Première journée de la 3ème édition de « Dansons Maintenant ! »


©Antoine Tempé

Les festivités ont bien démarré aujourd’hui avec en ouverture à la Place des Martyrs la danse de la marraine de l’évènement, Germaine Acogny. une danse simple et pourtant complexe. Une danse-prière, une danse-offrande. C’était la première fois que cette grande dame de la chorégraphie africaine dansait sur la terre de ses ancêtres. Elle a parcouru les scènes du monde entier et n’avait jamais été auparavant invitée à danser au Bénin.
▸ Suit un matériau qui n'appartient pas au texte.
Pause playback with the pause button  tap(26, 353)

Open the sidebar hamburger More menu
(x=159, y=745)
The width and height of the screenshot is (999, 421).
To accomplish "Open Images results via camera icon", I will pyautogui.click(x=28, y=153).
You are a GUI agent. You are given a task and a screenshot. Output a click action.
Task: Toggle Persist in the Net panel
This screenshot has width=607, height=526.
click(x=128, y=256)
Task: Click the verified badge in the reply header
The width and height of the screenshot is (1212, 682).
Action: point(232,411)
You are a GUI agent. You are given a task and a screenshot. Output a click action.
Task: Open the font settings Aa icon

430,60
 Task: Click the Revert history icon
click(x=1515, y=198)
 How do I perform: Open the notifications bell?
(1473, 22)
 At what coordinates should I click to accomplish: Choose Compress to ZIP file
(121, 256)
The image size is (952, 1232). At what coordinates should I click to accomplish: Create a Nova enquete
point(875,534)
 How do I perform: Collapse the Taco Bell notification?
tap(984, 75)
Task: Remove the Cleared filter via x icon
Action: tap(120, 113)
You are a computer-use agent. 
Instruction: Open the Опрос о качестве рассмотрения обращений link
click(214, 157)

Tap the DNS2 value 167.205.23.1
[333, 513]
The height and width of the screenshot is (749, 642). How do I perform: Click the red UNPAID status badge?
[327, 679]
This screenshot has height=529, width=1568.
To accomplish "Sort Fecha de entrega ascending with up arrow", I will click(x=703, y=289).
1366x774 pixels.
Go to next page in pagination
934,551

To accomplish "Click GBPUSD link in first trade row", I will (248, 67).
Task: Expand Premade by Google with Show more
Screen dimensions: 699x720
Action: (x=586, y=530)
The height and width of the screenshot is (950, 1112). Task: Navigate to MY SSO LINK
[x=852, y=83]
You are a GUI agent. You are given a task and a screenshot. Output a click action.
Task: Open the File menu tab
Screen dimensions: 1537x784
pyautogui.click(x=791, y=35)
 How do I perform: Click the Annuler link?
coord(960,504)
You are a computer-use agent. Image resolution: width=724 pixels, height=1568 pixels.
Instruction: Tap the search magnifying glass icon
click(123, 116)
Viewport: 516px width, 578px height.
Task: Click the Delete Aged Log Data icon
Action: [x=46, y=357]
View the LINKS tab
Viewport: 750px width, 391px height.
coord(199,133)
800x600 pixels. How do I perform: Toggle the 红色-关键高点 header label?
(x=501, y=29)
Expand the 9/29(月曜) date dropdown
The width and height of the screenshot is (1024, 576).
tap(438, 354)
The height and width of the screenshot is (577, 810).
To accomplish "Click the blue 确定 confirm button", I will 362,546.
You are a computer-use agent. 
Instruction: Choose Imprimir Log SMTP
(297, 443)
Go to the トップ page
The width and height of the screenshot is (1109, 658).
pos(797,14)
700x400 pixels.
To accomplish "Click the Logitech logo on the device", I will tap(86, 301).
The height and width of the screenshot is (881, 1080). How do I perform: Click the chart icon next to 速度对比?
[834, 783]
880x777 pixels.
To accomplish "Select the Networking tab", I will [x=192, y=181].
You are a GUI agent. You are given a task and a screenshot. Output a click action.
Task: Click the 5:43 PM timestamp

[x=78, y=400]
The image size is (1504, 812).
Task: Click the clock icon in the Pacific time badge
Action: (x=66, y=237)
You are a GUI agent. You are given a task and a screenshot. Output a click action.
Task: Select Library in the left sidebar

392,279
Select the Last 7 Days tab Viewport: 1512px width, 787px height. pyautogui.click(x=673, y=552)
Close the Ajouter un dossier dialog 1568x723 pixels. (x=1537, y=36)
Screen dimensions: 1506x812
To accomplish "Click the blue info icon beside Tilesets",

C’était donc un moment très fort et émouvant pour Germaine Acogny, mais également pour le public, touché par cette personnalité. la présence sereine et souveraine de la danseuse était impressionnante de profondeur et de charisme.

©Elodie Chevalme
À la suite de ce prélude, a suivi la restitution des danseurs professionnels en formation avec Patrick Acogny. Une très belle restitution, bien habitée et vécue par les danseurs, qui ont su incarner, le temps d’une danse, un parent proche ou éloigné à travers les musiques africaines des années 60, 70, et 80. Ce fut un joli moment de danse, d’atmosphère et de partage pour les danseurs avec le public mais également entre eux.
La soirée s’est poursuivie ensuite avec le solo de Qudus Onikeku. Le danseur chorégraphe nigérian présentait le spectacle Africaman Original. Entre danse, performance, stand-up, chant et cours de danse, le spectacle nous montre un danseur très charismatique et à l’aise sur le plateau et qui parle aussi bien le français que l’anglais, sa langue natale. Malgré un problème technique avec le son qui interrompt brièvement la pièce, Qudus Onikeku nous fait voyager dans un univers particulier. Les images vidéo sont des images d’archives de danses noires d’Afrique mais aussi du Brésil. La répétition des images est en elle-même une chorégraphie, en parfaite synchronie avec la musique du spectacle. Pleins de questions sont soulevées par ce jeune artiste talentueux, notamment le rapport au son et à la musique, mais aussi à l’image de la vidéo et au danseur lui-même dans ses gestes et mouvements, dans sa corporéité. Il est rare qu’un danseur s’adresse directement au public. Qudus Onikeku n’hésite pourtant pas à le faire. Il va jusqu’à inviter le public à prendre un cours de danse avec lui sur la très belle musique de Fela, le fil conducteur de cette performance. On passe un très bon moment avec ce danseur même si la fin semble un peu longue. Soulignons le remarquable travail du vidéaste Isaac Lartey.
La dernière pièce de la soirée est celle de Marcel Gbeffa, danseur et chorégraphe béninois. elle s’appelle ‘’Root in’’. En fond de scène, des vêtements de toutes les couleurs et de toutes les formes qui pendent sur un grand support de bois occupant toute la surface du mur, avec une table, une chaise et un pneu. On a le droit à un très beau solo de Marcel Gbeffa, sobre et précis, montrant l’excellente maîtrise acquise par ce danseur au fil des années. On n’est pas très sûr du rapport entre ce solo et ce qui suit. Malgré une attente un peu longue, sans doute un petit incident technique, on voit une série de clichés montrant des danseurs dans différentes postures et attitudes. Puis la danse se développe avec un cortège d’images magnifiques et humoristiques. La deuxième partie semble commencer, marquée auparavant par un « noir » sur le plateau. Elle commence de façon calme et lente également, pour évoluer peu à peu vers la violence et la mort. Il y a chez Marcel Gbeffa un peu de Wim Vandekeybus, le chorégraphe belge. Un engagement physique, sauvage, voire exalté chez ses danseurs. A la différence de ce dernier, il ne cherche pas l’exploration des limites, il n’est pas dans cette énergie aux limites du possible. Mais on le sent fasciné par la question de la violence et de sa folie, ainsi qu’aux limites auxquelles elles peuvent mener, c’est-à-dire à la mort, qui est la seule limite inexorable pour le corps et la conscience.